Meeting Detective Stacy Gilman in the school doesn’t create the stereotypical sense of police presence. He dresses casually, always has a smile and friendly word for students and others and seems to know something positive about each student he meets. Although every student and staff member in the building knows he is (unobtrusively) armed and ready to deal with any situation, his emphasis is on, as his job description puts it, "working within the school system to build positive relationships between students, faculty and the police, while enforcing the laws promoting a safe and drug-free environment."

The officer does not serve as the school’s disciplinarian, but he serves as a backup to the schools’ administrators. Students know that we will call upon his investigative skills to help us determine the truth.

How have students and staff reacted to his presence? The general consensus is that the atmosphere has improved. One high school student summed up the change by stating, "I never felt unsafe at school, but now I feel safe. Somehow it’s different."

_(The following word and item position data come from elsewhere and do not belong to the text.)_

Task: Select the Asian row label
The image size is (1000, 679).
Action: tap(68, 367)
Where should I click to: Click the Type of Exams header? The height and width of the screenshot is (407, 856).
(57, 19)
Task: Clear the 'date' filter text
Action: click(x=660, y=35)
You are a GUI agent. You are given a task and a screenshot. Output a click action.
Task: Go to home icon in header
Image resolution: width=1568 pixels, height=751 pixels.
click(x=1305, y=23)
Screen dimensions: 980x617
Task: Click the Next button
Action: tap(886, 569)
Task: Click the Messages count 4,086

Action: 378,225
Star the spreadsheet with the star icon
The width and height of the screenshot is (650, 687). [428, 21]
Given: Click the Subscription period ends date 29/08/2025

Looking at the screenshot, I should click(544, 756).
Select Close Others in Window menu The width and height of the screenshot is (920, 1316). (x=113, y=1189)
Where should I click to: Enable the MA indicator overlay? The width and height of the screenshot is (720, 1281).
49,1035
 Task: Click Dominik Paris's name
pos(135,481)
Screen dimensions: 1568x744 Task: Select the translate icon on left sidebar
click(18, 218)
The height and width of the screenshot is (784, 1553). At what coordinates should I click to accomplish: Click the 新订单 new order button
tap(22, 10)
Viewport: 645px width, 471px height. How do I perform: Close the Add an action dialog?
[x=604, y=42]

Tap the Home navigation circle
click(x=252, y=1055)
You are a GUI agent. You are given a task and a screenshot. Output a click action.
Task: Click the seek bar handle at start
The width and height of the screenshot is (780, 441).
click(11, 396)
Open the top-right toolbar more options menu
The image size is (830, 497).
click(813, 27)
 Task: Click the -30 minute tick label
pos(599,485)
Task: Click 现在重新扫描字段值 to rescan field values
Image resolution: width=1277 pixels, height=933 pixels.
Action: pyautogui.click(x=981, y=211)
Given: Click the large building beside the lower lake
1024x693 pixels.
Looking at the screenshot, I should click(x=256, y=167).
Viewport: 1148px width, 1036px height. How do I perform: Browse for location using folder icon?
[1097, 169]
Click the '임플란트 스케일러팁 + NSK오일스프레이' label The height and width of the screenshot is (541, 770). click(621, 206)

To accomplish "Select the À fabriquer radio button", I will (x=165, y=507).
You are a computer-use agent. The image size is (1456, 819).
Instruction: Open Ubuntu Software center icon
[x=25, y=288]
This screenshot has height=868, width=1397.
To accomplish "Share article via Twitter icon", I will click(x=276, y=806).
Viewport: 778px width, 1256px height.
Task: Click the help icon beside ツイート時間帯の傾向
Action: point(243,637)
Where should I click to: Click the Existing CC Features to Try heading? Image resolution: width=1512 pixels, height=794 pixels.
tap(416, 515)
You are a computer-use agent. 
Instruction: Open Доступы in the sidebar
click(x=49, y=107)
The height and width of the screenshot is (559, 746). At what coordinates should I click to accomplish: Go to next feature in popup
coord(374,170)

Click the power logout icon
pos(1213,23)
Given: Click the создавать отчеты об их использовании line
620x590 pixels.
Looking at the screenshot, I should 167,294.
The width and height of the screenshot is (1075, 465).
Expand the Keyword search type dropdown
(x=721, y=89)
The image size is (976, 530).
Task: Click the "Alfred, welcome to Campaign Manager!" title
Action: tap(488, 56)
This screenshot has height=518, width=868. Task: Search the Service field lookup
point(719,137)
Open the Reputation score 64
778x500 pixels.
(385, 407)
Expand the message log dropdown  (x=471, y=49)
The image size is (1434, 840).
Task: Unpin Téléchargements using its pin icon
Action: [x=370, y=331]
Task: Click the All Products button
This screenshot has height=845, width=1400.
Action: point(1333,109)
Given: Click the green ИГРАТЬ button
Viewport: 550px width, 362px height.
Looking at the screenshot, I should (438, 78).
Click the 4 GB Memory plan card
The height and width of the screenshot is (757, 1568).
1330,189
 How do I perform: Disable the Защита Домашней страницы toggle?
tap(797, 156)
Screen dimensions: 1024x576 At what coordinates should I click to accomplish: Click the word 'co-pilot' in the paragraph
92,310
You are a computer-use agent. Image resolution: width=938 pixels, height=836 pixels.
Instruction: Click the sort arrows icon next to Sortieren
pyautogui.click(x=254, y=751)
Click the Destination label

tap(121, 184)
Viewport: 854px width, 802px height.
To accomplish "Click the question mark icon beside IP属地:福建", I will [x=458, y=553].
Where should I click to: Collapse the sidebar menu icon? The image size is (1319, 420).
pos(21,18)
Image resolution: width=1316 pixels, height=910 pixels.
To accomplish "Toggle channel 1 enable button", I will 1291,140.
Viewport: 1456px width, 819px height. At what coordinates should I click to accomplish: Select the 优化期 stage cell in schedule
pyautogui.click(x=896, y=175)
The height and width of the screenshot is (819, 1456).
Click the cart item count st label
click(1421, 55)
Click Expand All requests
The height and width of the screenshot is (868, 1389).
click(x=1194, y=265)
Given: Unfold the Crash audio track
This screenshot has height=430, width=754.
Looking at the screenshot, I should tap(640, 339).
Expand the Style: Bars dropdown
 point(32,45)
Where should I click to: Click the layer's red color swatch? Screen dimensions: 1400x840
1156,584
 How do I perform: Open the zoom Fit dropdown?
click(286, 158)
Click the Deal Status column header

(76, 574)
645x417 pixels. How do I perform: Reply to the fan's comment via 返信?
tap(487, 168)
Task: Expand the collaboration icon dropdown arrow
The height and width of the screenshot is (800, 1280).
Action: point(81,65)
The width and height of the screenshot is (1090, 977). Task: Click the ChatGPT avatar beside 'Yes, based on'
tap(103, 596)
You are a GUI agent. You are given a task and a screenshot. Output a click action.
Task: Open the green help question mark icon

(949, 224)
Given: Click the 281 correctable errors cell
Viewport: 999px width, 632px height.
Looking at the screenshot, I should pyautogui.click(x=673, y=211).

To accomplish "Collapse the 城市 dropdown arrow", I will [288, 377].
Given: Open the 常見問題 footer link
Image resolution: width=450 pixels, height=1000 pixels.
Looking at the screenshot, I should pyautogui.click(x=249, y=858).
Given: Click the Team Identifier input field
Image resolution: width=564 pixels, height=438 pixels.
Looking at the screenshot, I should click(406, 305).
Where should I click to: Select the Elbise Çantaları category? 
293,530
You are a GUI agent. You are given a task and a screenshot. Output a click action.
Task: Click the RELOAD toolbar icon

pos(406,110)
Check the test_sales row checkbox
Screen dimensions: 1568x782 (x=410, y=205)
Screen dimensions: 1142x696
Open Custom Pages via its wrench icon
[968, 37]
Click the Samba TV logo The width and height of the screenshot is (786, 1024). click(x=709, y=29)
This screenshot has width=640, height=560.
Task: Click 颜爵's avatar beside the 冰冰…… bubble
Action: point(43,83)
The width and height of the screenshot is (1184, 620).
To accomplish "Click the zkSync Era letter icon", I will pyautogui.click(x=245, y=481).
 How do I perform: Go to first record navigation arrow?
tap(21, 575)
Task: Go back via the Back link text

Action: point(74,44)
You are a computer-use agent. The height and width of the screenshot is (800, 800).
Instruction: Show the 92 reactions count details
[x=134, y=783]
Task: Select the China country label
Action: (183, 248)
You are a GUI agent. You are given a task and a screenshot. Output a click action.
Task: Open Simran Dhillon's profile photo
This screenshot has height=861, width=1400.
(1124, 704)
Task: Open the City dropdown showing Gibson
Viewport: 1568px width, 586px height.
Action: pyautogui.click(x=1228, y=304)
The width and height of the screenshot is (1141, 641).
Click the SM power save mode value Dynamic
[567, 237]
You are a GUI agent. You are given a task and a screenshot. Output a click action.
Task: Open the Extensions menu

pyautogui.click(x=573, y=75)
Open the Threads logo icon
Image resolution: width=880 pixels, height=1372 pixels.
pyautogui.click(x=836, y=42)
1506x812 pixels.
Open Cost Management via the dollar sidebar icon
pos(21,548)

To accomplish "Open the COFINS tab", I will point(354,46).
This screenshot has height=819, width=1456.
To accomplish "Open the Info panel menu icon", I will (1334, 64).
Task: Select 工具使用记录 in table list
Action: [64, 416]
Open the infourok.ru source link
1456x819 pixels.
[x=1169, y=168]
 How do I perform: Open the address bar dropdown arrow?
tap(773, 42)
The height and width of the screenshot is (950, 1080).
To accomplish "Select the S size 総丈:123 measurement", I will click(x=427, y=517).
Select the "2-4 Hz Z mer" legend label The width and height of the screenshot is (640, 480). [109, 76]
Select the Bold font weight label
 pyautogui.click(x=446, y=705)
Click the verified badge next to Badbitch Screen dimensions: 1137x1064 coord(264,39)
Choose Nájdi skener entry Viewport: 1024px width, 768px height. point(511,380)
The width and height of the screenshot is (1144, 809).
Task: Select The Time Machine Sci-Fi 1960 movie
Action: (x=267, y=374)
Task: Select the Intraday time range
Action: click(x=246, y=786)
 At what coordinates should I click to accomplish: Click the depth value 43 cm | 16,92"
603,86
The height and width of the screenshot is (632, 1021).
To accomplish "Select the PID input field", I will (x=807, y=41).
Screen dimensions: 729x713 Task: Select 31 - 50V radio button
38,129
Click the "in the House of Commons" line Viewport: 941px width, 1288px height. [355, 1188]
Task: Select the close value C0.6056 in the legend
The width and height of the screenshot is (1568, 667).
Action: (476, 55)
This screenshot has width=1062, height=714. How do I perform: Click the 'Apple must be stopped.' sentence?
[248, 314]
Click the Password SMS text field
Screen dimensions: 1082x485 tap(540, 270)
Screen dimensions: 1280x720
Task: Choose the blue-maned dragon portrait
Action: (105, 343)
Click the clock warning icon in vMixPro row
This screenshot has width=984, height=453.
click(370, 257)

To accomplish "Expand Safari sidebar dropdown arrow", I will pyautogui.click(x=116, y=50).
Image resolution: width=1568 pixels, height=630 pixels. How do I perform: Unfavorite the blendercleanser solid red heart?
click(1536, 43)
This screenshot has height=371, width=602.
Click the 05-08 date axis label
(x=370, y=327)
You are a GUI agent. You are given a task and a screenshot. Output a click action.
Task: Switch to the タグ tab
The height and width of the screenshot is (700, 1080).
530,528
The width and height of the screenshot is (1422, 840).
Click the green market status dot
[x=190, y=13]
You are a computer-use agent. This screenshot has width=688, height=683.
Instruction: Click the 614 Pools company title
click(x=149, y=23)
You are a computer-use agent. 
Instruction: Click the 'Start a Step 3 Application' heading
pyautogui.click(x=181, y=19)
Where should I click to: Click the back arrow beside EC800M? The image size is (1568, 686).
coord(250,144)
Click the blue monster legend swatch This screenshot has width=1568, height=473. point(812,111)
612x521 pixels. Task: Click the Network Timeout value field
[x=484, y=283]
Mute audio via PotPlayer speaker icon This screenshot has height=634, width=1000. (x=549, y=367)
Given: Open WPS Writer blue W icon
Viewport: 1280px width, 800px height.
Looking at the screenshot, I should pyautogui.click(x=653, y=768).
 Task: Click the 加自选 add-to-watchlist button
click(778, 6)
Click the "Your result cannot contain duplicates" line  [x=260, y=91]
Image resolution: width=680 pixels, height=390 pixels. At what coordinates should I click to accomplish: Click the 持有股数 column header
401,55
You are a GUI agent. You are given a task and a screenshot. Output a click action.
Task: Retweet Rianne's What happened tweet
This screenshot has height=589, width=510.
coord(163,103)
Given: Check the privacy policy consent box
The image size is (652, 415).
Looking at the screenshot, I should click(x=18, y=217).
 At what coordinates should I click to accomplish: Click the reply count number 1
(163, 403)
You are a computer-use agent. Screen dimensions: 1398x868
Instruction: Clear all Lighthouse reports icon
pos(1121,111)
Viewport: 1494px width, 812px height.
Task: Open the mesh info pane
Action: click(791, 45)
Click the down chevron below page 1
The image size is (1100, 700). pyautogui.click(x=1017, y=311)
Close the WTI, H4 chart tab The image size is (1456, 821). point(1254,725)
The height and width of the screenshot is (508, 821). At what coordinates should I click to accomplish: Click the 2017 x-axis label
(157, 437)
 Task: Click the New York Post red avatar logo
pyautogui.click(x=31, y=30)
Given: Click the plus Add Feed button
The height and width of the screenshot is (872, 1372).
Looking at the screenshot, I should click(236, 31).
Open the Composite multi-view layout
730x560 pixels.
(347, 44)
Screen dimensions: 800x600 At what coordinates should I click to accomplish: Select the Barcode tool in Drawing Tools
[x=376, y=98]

Principals have praised the school resource officer program for helping to reduce fights, drugs, vandalism and other disciplinary problems at the two schools--1,200-student Rochester Middle School and 1,500-student Spaulding High School. Students also are more willing to confide in him information on problems that may be brewing. In one unusual instance, a student accused of theft was willing to talk to the detective and later surrender the stolen property in his possession as long as the principal and assistant principal weren’t present.

Teachers bring the detective into their classrooms to talk with students about citizenship and careers in law enforcement and to debunk some of the myths about the law. Gilman has been a good resource for strengthening curriculum and instruction in these and other areas.

Common Use
Public reaction also has been positive, with requests made to extend the program to the elementary schools. Community discussion no longer focuses solely on discipline and law enforcement, but on the educational benefits an officer brings to the schools.

The school resource officer program is neither new nor unique. Such programs can be found in schools nationwide. In some places, such as Texas and Florida, state laws permit school districts to form their own police units, and more than 80 districts in Texas have done so. The largest is that of the Houston Independent School District with 177 officers and a $12 million budget.

An Internet search turned up more than 1,000 references to school resource officers, including many web pages created by students who were working cooperatively with their officers. A common theme they expressed is the positive impact of the school resource officer on school environment, student behavior and overall safety for students, staff and visitors.

One of the most useful websites for school leaders looking for more information belongs to the Center for the Prevention of School Violence in Raleigh, N.C. (www.ncsu.edu/cpsv). The site includes sample job descriptions, ideas for creating a school resource officer program and other valuable information.

The school resource officer is now an integral part of our school district’s safety plan. The good news: It has worked to improve school climate exactly as we envisioned. The bad news: We haven’t seen any yet and don’t expect to.